American Marine Holdings GM optimistic for 2012
WASHINGTON, N.C. – Craig Barrie took up rebuilding the American Marine Holdings brands as a top priority this month when GlassRatner appointed him general manager of the Fountain and Pro-Line brands.
Prior to that point, Barrie was involved with the production of Donzi Boats and had just developed a business plan to help the Baja brand recover the international reputation it enjoyed a few years ago.
His first action after taking over the brands was simply to build boats.
“The first step is that there were boats in production on their way to fulfill a dealer or customer order,” Barrie said. “I needed to put together a plan to get these boats out the door. Right now, I’m just finishing up the boats on the production line.”
As a part of GlassRatner’s reorganization of American Marine Holdings, Barrie also began writing up business and marketing plans for the new boat brands under his management.
“I was asked to do business and marketing plans for all of the brands. I had Donzi and Baja done, and now I’ve been working on a business plan for Pro-Line and Fountain,” Barrie said. “I’m learning about the Pro-Line and Fountain brands to put together new plans for varying customer bases. The lenders want to preserve the brands and go forward with the brands. As it sits right now, the plan entails a startup in the factory per their approval in January. Indications are that they want to go forward with those brands that support a lot of dealers throughout the world. As a lender, the value in the brand is everything.”
Looking at the four brands, Barrie said he sees good things ahead — especially with Baja and Pro-Line — and is developing plans to further improve the brands in 2012.
Donzi has been on a roll on its own, he said. Because it’s a boutique brand, its numbers rely heavily on its name and its global base, and the global base is strong, with recent shipments to Kuwait, Russia, and California.
For Fountain, Barrie is going through and reviewing dealers from previous years and meeting to discuss plans.
Barrie said American Marine Holdings has some Pro-Line boats he is hoping to fit into the family fishing boat market, and he is working on developing how they can do well with their share of a market in which competitors are also doing well.
“As I visit shows and talk with dealers and consumers, it won’t take long to get it back on track,” he said. “It is a strong brand and orders have kept coming in, I just have to take a look.”
The Baja brand is in a relaunch. He said he is focused on getting Baja back to what it was positioned to be in the marketplace, a sport and family boat, by getting some of the more successful Baja dealers to take on the brand again.
“These were dealers doing good numbers in its good days, and these guys are still behind it because they’re still buying boats,” Barrie said. “We have a position where we believe that with 89 Bajas, they will be sold out everywhere in 2012. If we go back to a powerhouse dealer who sold six, and now they’re buying 10, without increasing the distribution centers, we will increase our business from 80 or 90 to 150 boats.”
Finding the right production levels for 2012 is the biggest challenge Barrie sees ahead. Finding a production volume that matches the real number of boats that dealers are selling is what is going to position AMH for growth in 2012, he said.

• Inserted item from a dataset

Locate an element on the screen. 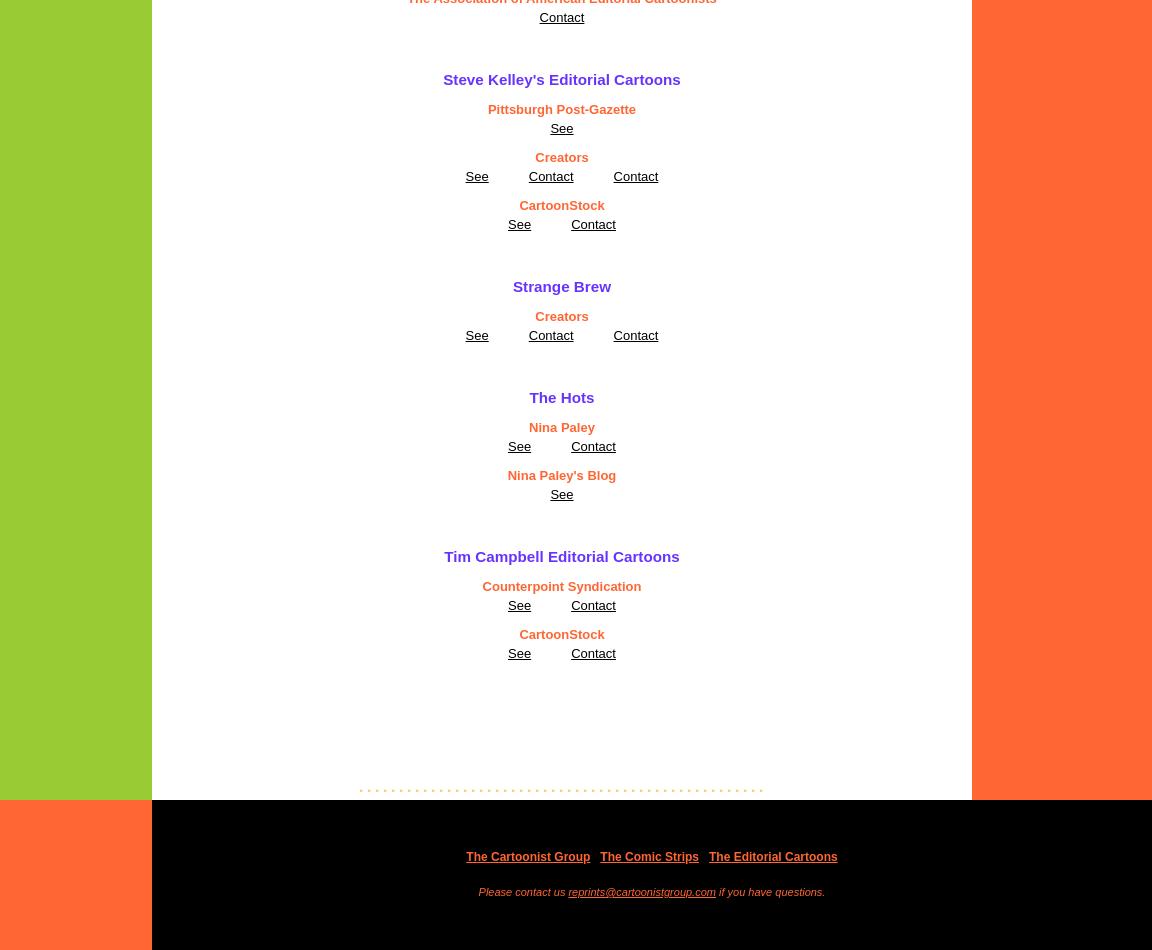 This screenshot has width=1152, height=950. 'Pittsburgh Post-Gazette' is located at coordinates (561, 109).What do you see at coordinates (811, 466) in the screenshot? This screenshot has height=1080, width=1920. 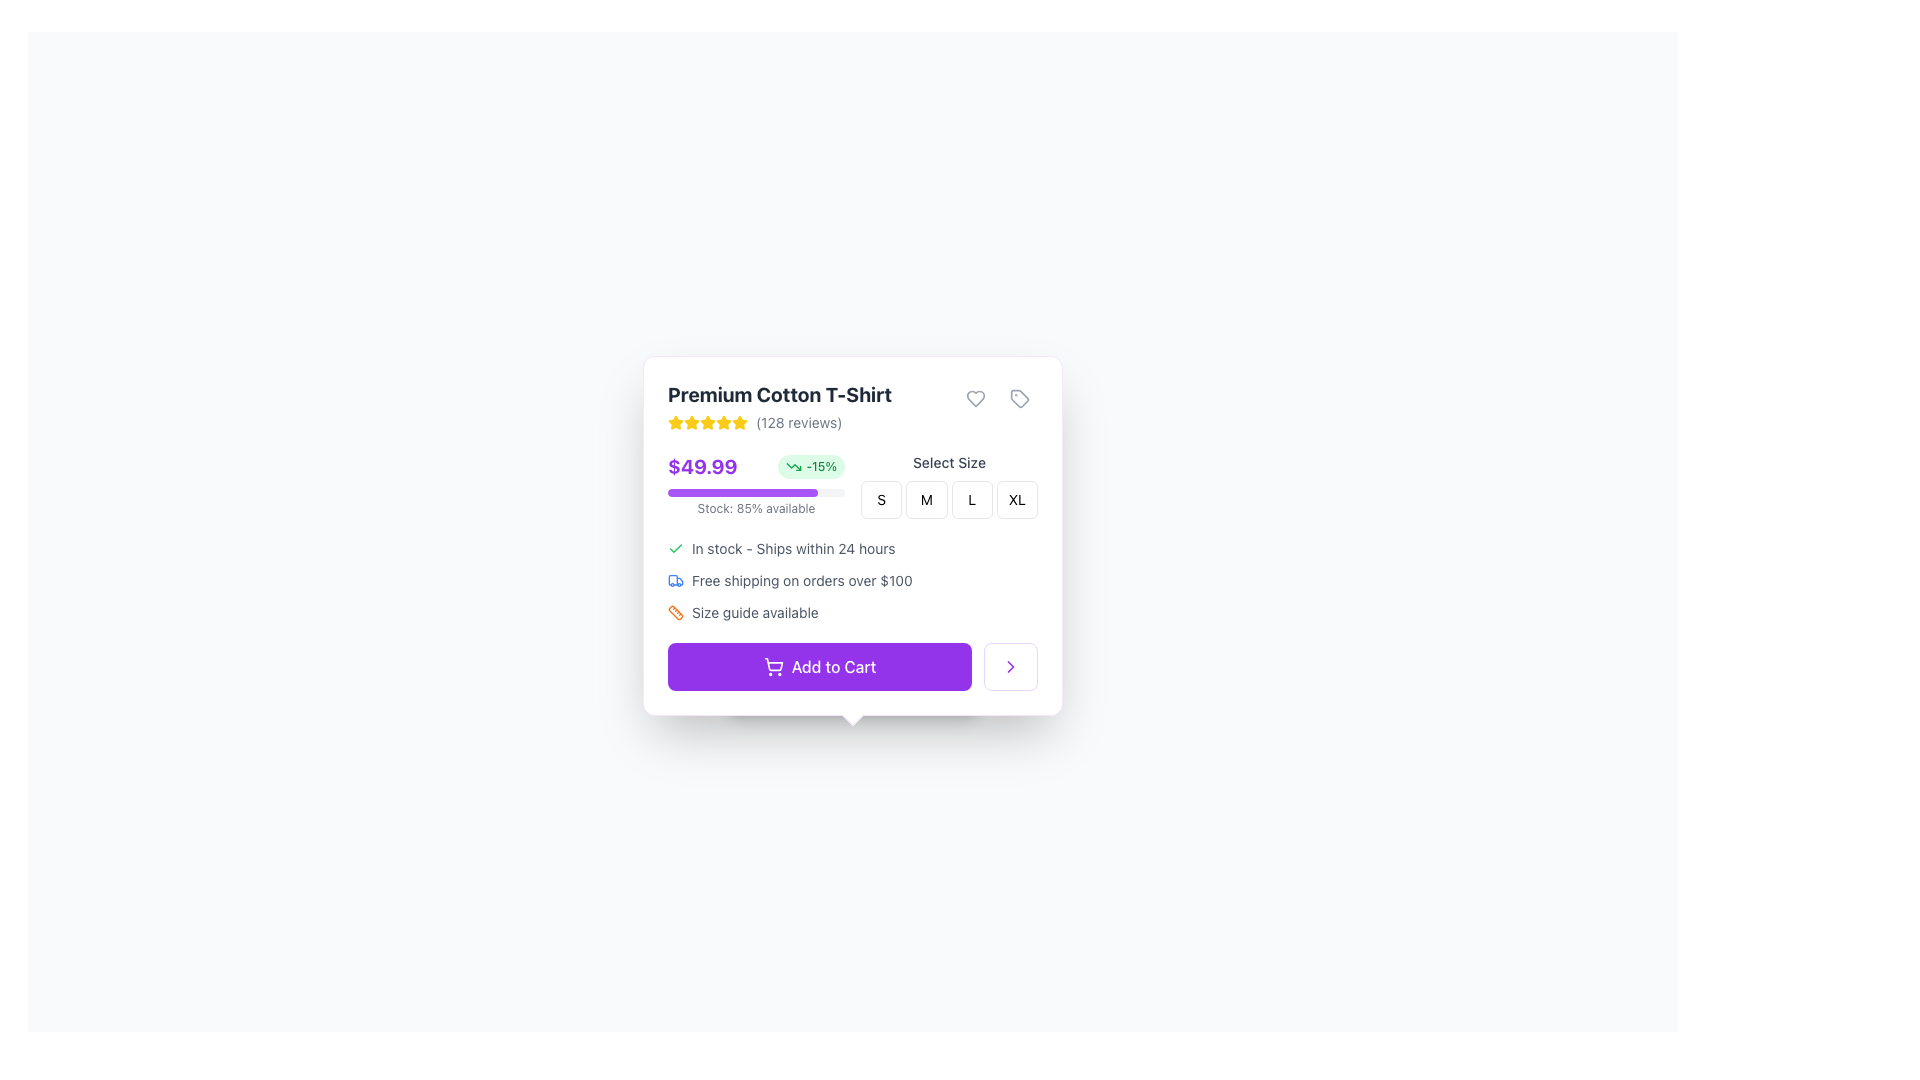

“What is your real business volume? What is the real number of sales through into consumers’ hands? You can’t put a model year on top of a model year. There’s too much overhead and it has to go somewhere, so you end up with the number in production always fluctuating,” he said. “What is your real volume, and I think, if everyone looked at it that way, the industry would be healthier. You find that level and you keep it where it needs to be. Not trying to be 150 boats a year, you keep 80, and you stay within the levels and avoid all of the negatives you can.”
According to dealers, the production quality of the boats has been high, and Barrie plans to continue that in the new year.
“The boats that are coming up are great boats. We see the opportunity in the new year to avoid having to do all of the warranties so that people can go boating,” he said. “Obviously people want to have fun and not to chase the repairs as they come up.”